1396r-4). Distributions from the fund shall be supplemental contract
payments and may be structured on any federally permissible basis, as
negotiated between the commission and the hospital.
   (g) In order to qualify for distributions from the fund, a
hospital shall meet all of the following criteria:
   (1) Be a contracting hospital under this article.
   (2) Satisfy the state medicaid plan criteria referred to in
subdivision (a).
   (3) Be a small and rural hospital as defined in Section 124840 of
the Health and Safety Code.
   (4) Be a licensed provider of standby emergency services as
described in Section 70649 and following of Title 22 of the
California Code of Regulations.
   (5) Be able to demonstrate a purpose for additional funding under
the selective provider contracting program with proposals relating to
health care services that are made available, or will be made
available, to Medi-Cal beneficiaries.
   (6) Be determined by the California Medical Assistance Commission
to be a hospital that provides an important community service that
otherwise would not be provided in the community.

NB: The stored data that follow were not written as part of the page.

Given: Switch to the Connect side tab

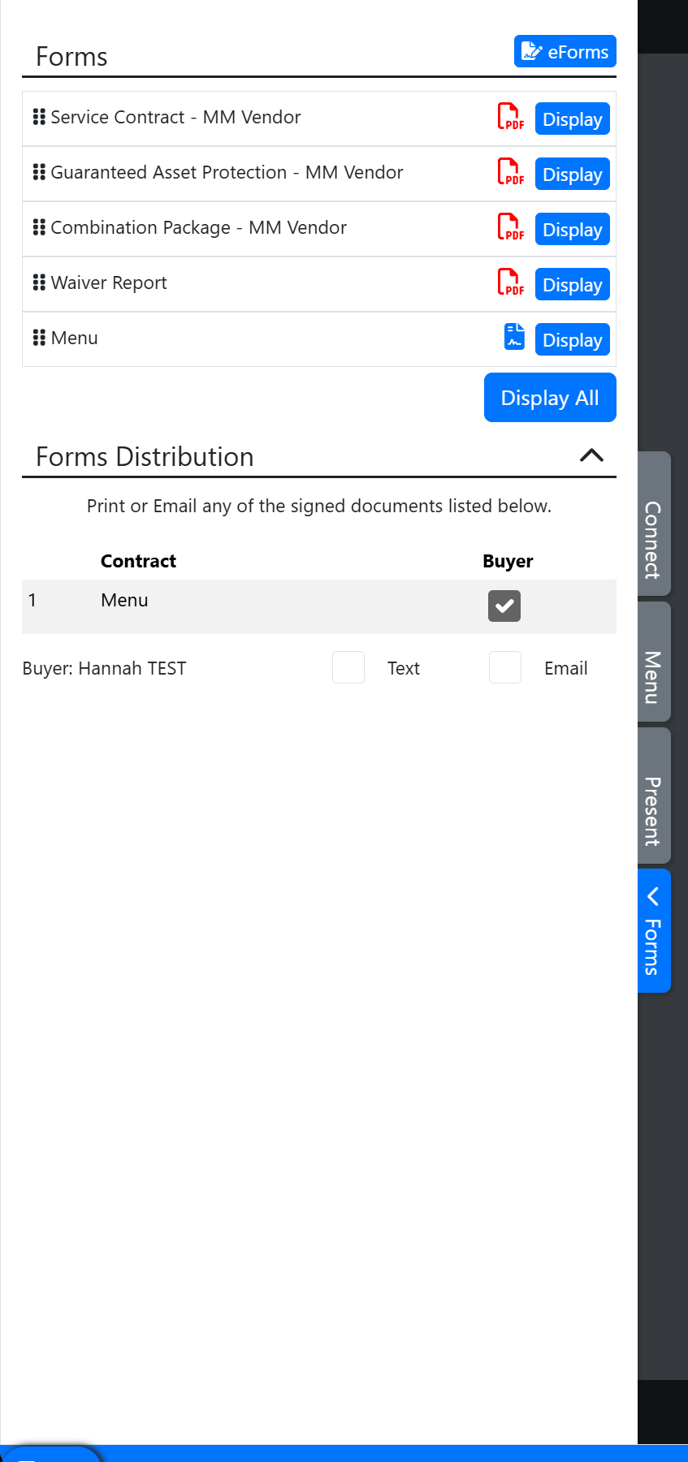Looking at the screenshot, I should (653, 540).
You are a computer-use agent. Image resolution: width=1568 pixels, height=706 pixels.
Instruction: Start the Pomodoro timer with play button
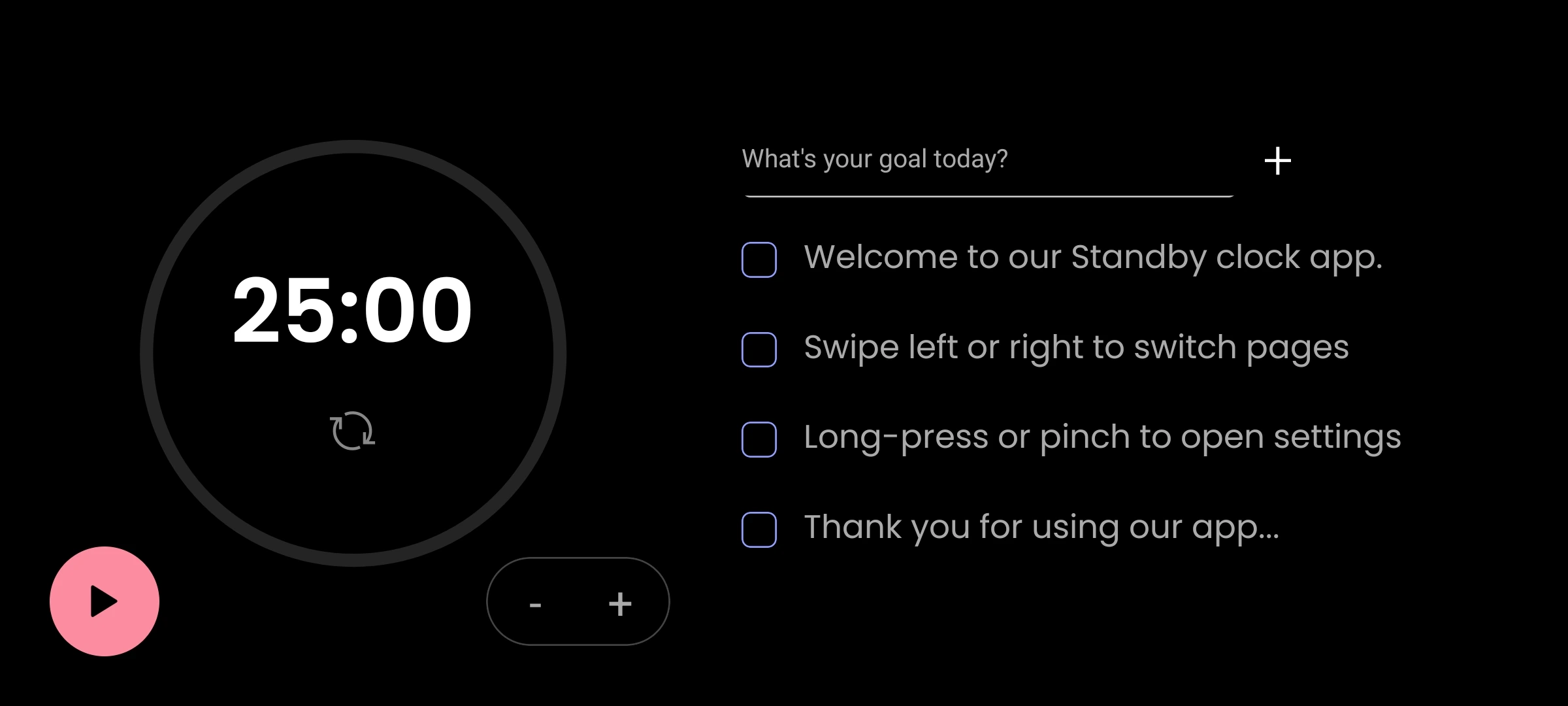click(105, 601)
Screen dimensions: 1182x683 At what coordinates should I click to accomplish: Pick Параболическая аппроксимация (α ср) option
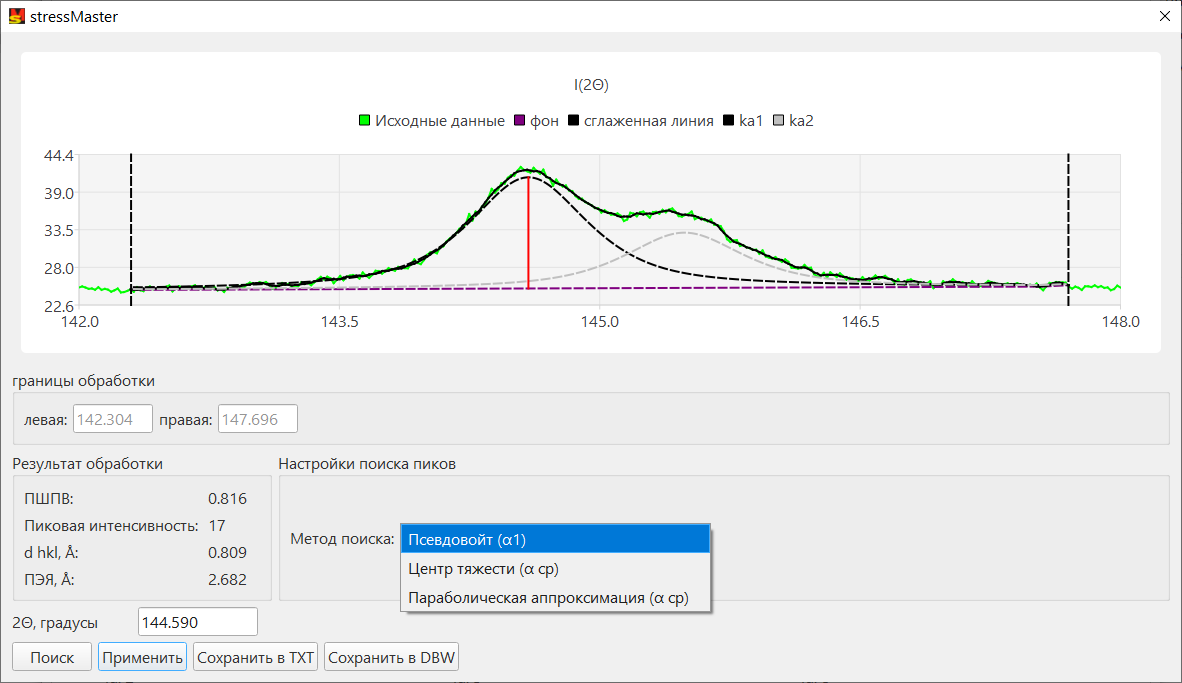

   (h) (1) The department shall seek federal financial participation
for expenditures made from the fund to the full extent permitted by
federal law.
   (2) The department shall promptly seek any necessary federal
approvals regarding this section.
   (i) Any funds remaining in the fund at the end of a fiscal year
shall be carried forward for use in following fiscal years.
   (j) For purposes of this section, "fund" means the Small and Rural
Hospital Supplemental Payments Fund.
   (k) (1) Any public agency transferring amounts to the fund, as
specified in paragraph (1) of subdivision (c), may for that purpose,
utilize any revenues, grants, or allocations received from the state
for health care programs or purposes, unless otherwise prohibited by
law. A public agency may also utilize its general funds or any other
public funds or revenues for purposes of transfers to the fund,
unless otherwise prohibited by law.
   (2) Notwithstanding paragraph (1), a public agency may transfer to
the fund only those moneys that have a source that will qualify for
federal financial participation under the provisions of the Medicaid
Voluntary Contribution and Provider-Specific Tax Amendments of 1991
(P.L. 102-234) or other applicable federal medicaid laws.
   (l) Public funds transferred pursuant to paragraph (1) of
subdivision (c), and private donated funds transferred pursuant to
paragraph (2) of subdivision (c), shall be deposited into the fund,
and expended pursuant to this section. The director may accept only
those funds that are certified by the transferring entity as
qualifying for federal financial participation under the terms of the
Medicaid Voluntary Contributions and Provider-Specific Tax
Amendments of 1991 (P.L. 102-234) and may return any funds
transferred in error.
   (m) The department may adopt emergency regulations for the
purposes of this section.
   (n) The state shall be held harmless from any federal disallowance
resulting from this section. A hospital receiving supplemental
reimbursement pursuant to this section shall be liable for any
reduced federal financial participation resulting from the
implementation of this section with respect to that hospital. The
state may recoup that federal disallowance from the hospital in any
manner authorized by law or contract.